Presiden Iran Ebrahim Raisi menuduh Amerika Serikat menggunakan "kebijakan destabilisasi" terhadap republik Islam tersebut yang tengah dilanda aksi-aksi protes atas kematian Mahsa Amini.
Gelombang kerusuhan telah mengguncang Iran sejak Amini (22), wanita Iran keturunan Kurdi, meninggal pada 16 September setelah penangkapannya oleh polisi moral di Teheran karena diduga melanggar aturan berpakaian untuk wanita.
Dilansir kantor berita AFP, Kamis (13/10/2022), kekerasan jalanan telah menyebabkan puluhan kematian, sebagian besar pengunjuk rasa tetapi juga anggota pasukan keamanan.
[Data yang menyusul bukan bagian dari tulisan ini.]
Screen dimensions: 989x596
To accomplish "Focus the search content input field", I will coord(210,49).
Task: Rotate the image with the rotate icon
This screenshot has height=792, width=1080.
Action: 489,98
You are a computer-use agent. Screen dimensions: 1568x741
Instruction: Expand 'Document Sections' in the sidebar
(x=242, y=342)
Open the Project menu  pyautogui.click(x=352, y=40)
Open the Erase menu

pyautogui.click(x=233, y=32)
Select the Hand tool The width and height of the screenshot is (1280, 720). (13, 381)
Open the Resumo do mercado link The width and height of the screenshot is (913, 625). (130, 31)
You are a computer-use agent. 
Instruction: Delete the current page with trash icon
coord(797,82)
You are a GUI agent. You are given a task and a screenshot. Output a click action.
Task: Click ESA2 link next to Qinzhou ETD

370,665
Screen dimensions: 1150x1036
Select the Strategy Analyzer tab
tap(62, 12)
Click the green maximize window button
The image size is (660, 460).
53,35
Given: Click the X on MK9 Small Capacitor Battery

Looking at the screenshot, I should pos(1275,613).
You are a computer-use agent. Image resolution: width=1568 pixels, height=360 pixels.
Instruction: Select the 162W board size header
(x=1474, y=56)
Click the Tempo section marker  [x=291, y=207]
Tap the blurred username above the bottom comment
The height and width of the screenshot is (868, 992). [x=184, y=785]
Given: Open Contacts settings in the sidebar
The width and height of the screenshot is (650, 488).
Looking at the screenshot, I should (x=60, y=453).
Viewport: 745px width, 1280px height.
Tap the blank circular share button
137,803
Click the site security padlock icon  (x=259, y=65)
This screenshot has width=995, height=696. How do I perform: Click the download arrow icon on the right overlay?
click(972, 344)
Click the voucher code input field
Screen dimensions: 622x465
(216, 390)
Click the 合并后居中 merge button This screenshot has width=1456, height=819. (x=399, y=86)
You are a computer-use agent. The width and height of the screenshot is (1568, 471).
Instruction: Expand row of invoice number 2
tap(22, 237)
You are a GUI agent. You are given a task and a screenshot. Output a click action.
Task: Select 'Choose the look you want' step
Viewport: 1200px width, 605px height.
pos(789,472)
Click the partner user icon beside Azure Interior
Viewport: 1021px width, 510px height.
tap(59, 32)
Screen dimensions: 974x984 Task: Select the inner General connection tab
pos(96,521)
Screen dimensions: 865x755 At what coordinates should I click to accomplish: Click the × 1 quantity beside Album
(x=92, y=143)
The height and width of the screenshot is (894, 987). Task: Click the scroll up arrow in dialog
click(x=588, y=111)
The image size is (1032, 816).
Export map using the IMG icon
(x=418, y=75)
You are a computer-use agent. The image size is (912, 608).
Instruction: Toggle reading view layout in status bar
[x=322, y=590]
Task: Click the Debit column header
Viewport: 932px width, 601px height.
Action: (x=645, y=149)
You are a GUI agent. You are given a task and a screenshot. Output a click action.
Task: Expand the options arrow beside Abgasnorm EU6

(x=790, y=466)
Ratusan demonstran juga telah ditangkap.
SCROLL TO CONTINUE WITH CONTENT
"Menyusul kegagalan Amerika dalam militerisasi dan sanksi, Washington dan sekutunya telah menggunakan kebijakan destabilisasi yang gagal," kata Raisi pada pertemuan puncak di Kazakhstan.
Iran telah "membatalkan opsi militer Amerika dan ... memberikan kekalahan memalukan terhadap kebijakan sanksi dan tekanan maksimum," katanya, dikutip oleh kantornya.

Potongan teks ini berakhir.